*Your task*: Reproduce each of the following rows word for word, without changing anything.

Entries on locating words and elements

>> begin

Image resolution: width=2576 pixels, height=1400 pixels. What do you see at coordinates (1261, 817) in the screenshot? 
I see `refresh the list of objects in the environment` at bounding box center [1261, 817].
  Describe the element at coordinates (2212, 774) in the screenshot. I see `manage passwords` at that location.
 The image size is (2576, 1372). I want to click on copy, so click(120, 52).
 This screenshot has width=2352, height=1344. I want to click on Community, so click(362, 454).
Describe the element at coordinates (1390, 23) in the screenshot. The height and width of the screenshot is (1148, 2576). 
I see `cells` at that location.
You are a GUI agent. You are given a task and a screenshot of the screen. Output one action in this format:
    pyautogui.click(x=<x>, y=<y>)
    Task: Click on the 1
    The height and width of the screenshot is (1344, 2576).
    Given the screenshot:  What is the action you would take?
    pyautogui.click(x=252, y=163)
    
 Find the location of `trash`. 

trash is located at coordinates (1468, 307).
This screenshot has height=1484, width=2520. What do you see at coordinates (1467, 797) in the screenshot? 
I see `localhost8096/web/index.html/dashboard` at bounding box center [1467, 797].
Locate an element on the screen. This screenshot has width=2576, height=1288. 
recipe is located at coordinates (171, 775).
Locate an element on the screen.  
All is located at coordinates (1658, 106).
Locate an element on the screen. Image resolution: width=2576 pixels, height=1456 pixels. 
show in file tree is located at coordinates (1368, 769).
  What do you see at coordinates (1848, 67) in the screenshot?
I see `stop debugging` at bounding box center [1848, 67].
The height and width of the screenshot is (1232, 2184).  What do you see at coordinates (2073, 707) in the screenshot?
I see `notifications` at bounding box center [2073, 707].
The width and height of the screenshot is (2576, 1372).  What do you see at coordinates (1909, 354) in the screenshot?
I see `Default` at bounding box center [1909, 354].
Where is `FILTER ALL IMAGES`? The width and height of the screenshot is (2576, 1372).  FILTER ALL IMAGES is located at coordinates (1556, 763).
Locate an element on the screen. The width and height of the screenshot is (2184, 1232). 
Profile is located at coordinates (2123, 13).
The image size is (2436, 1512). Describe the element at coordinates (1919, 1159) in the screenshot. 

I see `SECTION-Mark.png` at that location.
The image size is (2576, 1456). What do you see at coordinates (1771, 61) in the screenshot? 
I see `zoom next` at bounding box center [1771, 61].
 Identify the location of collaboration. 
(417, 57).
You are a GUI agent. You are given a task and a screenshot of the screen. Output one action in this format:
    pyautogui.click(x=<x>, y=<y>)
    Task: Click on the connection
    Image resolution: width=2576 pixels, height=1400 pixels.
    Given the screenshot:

>> end

*Answer to the task*:
Image resolution: width=2576 pixels, height=1400 pixels. What do you see at coordinates (1261, 817) in the screenshot? 
I see `refresh the list of objects in the environment` at bounding box center [1261, 817].
  Describe the element at coordinates (2212, 774) in the screenshot. I see `manage passwords` at that location.
 The image size is (2576, 1372). I want to click on copy, so click(120, 52).
 This screenshot has width=2352, height=1344. I want to click on Community, so click(362, 454).
Describe the element at coordinates (1390, 23) in the screenshot. The height and width of the screenshot is (1148, 2576). 
I see `cells` at that location.
You are a GUI agent. You are given a task and a screenshot of the screen. Output one action in this format:
    pyautogui.click(x=<x>, y=<y>)
    Task: Click on the 1
    The height and width of the screenshot is (1344, 2576).
    Given the screenshot:  What is the action you would take?
    pyautogui.click(x=252, y=163)
    
 Find the location of `trash`. 

trash is located at coordinates (1468, 307).
This screenshot has height=1484, width=2520. What do you see at coordinates (1467, 797) in the screenshot? 
I see `localhost8096/web/index.html/dashboard` at bounding box center [1467, 797].
Locate an element on the screen. This screenshot has width=2576, height=1288. 
recipe is located at coordinates (171, 775).
Locate an element on the screen.  
All is located at coordinates (1658, 106).
Locate an element on the screen. Image resolution: width=2576 pixels, height=1456 pixels. 
show in file tree is located at coordinates (1368, 769).
  What do you see at coordinates (1848, 67) in the screenshot?
I see `stop debugging` at bounding box center [1848, 67].
The height and width of the screenshot is (1232, 2184).  What do you see at coordinates (2073, 707) in the screenshot?
I see `notifications` at bounding box center [2073, 707].
The width and height of the screenshot is (2576, 1372).  What do you see at coordinates (1909, 354) in the screenshot?
I see `Default` at bounding box center [1909, 354].
Where is `FILTER ALL IMAGES`? The width and height of the screenshot is (2576, 1372).  FILTER ALL IMAGES is located at coordinates (1556, 763).
Locate an element on the screen. The width and height of the screenshot is (2184, 1232). 
Profile is located at coordinates (2123, 13).
The image size is (2436, 1512). Describe the element at coordinates (1919, 1159) in the screenshot. 

I see `SECTION-Mark.png` at that location.
The image size is (2576, 1456). What do you see at coordinates (1771, 61) in the screenshot? 
I see `zoom next` at bounding box center [1771, 61].
 Identify the location of collaboration. 
(417, 57).
You are a GUI agent. You are given a task and a screenshot of the screen. Output one action in this format:
    pyautogui.click(x=<x>, y=<y>)
    Task: Click on the connection
    Image resolution: width=2576 pixels, height=1400 pixels.
    Given the screenshot:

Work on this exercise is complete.